____ Records for the task
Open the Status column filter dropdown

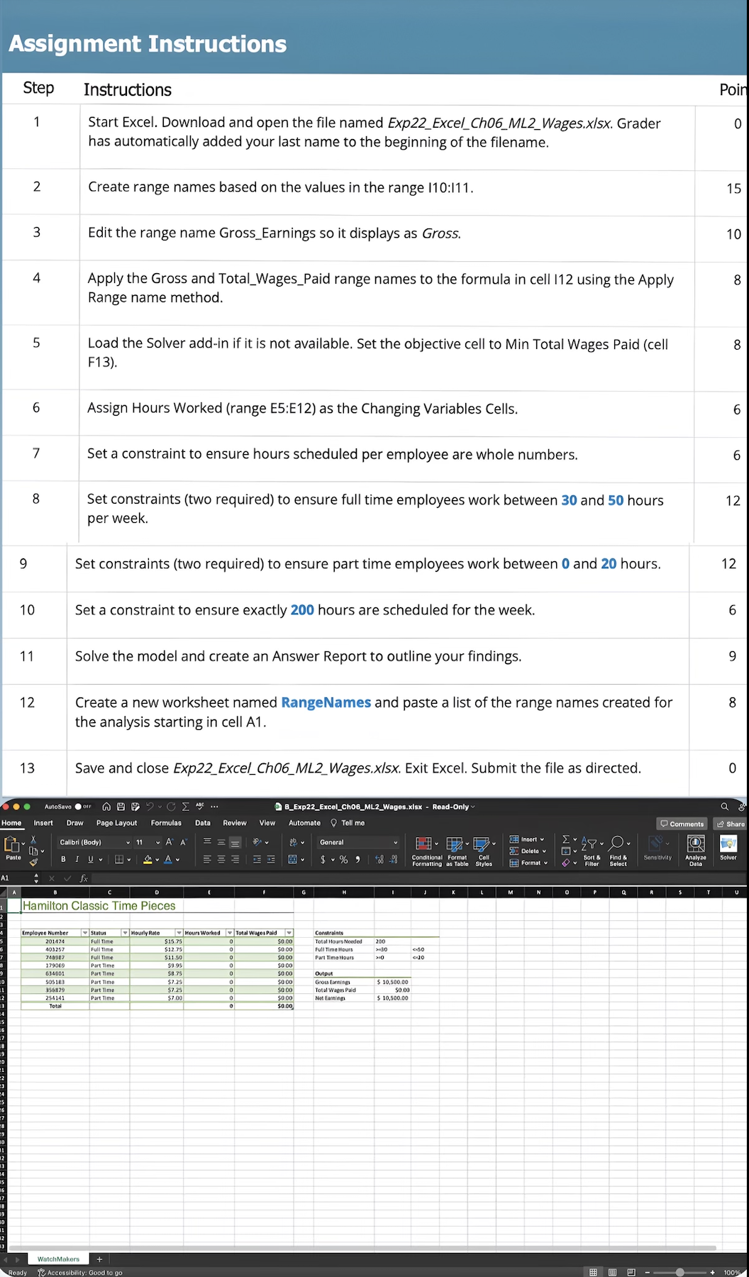tap(125, 933)

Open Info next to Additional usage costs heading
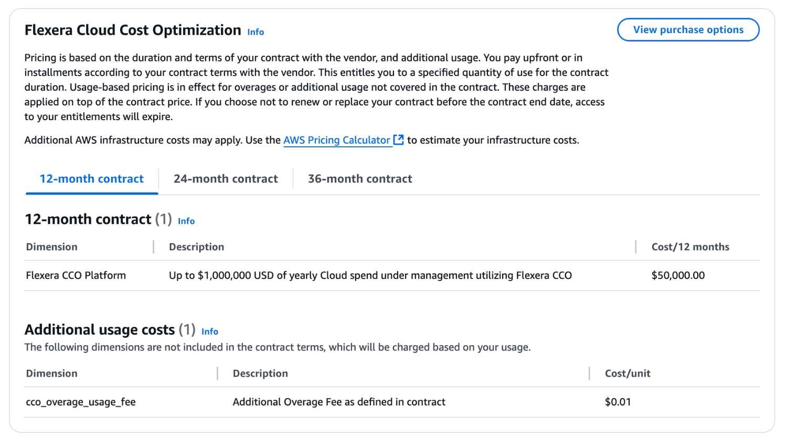click(210, 331)
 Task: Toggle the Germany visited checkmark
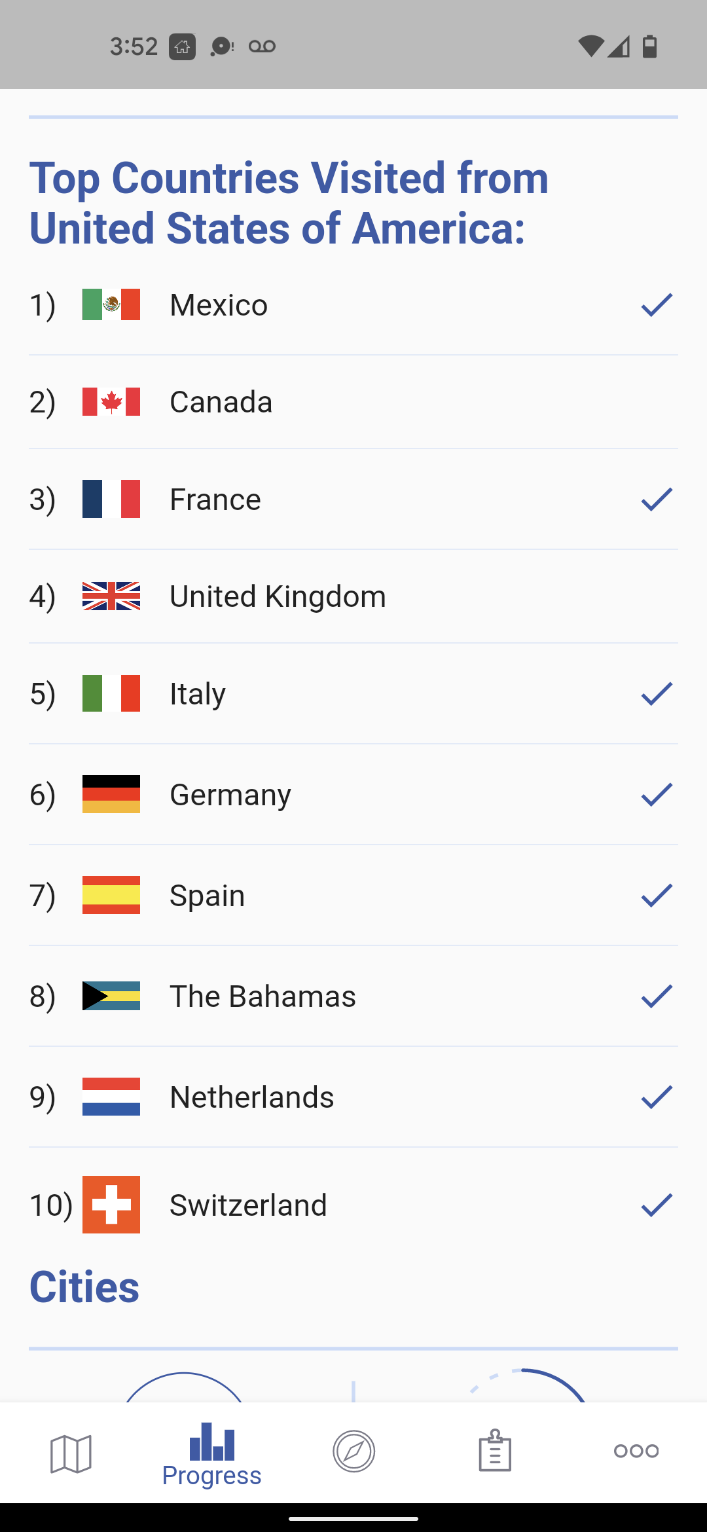click(x=657, y=795)
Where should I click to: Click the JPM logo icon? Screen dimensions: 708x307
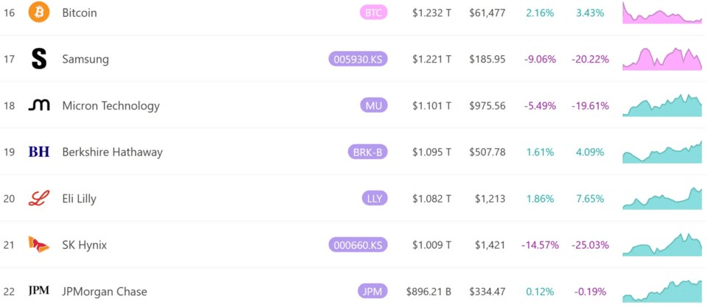tap(39, 292)
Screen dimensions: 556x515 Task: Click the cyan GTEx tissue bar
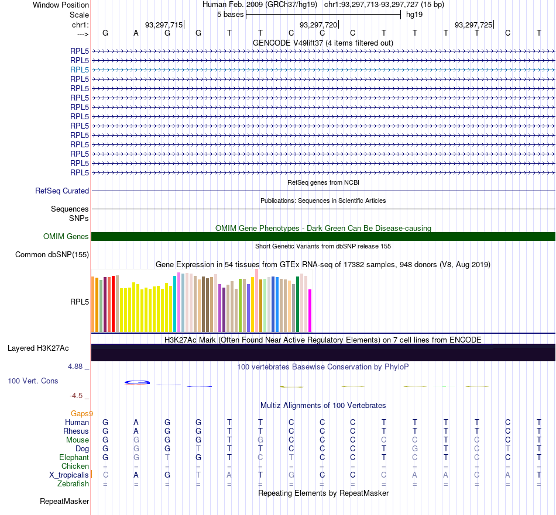[175, 304]
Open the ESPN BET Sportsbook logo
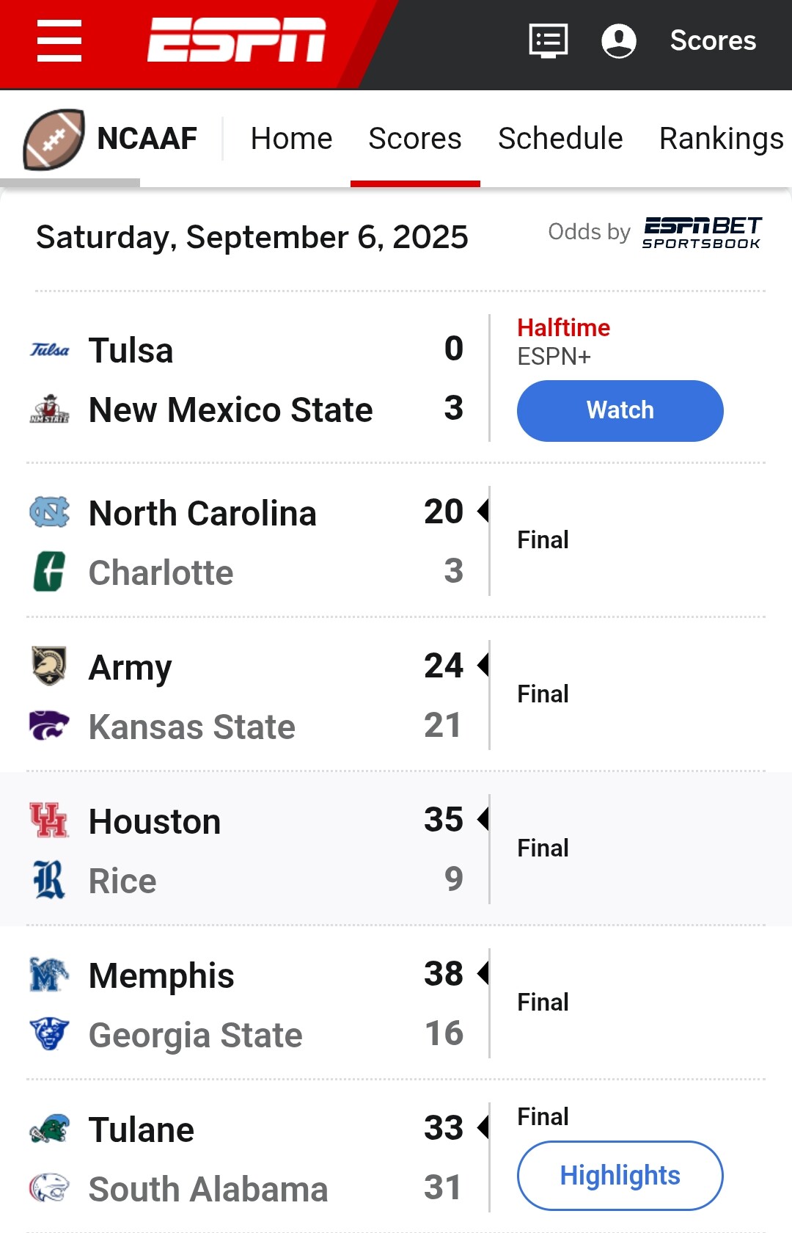The height and width of the screenshot is (1233, 792). coord(702,233)
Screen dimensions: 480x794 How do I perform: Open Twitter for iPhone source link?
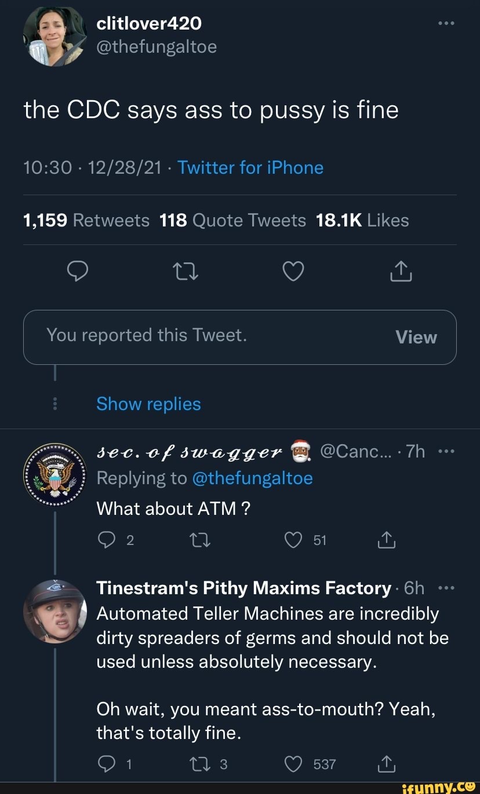point(250,167)
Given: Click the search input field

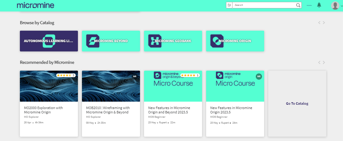Looking at the screenshot, I should pyautogui.click(x=264, y=5).
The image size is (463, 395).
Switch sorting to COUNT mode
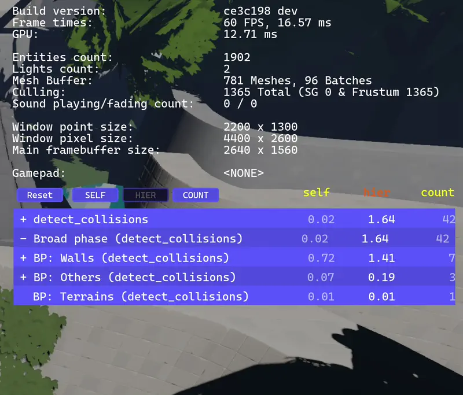pos(196,195)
________
Task item: Produce a verbatim copy of the listing, leaving out all pictures.

Solution to this task:
Open the Status column filter dropdown

tap(125, 933)

Open Info next to Additional usage costs heading
click(210, 331)
 Task: Toggle the Germany visited checkmark
click(x=657, y=795)
Where should I click to: Click the JPM logo icon? Screen dimensions: 708x307
tap(39, 292)
Screen dimensions: 556x515 Task: Click the cyan GTEx tissue bar
[175, 304]
Open the ESPN BET Sportsbook logo
The height and width of the screenshot is (1233, 792). coord(702,233)
Screen dimensions: 480x794 How do I perform: Open Twitter for iPhone source link?
point(250,167)
Given: Click the search input field

Looking at the screenshot, I should pyautogui.click(x=264, y=5).
The image size is (463, 395).
Switch sorting to COUNT mode
pos(196,195)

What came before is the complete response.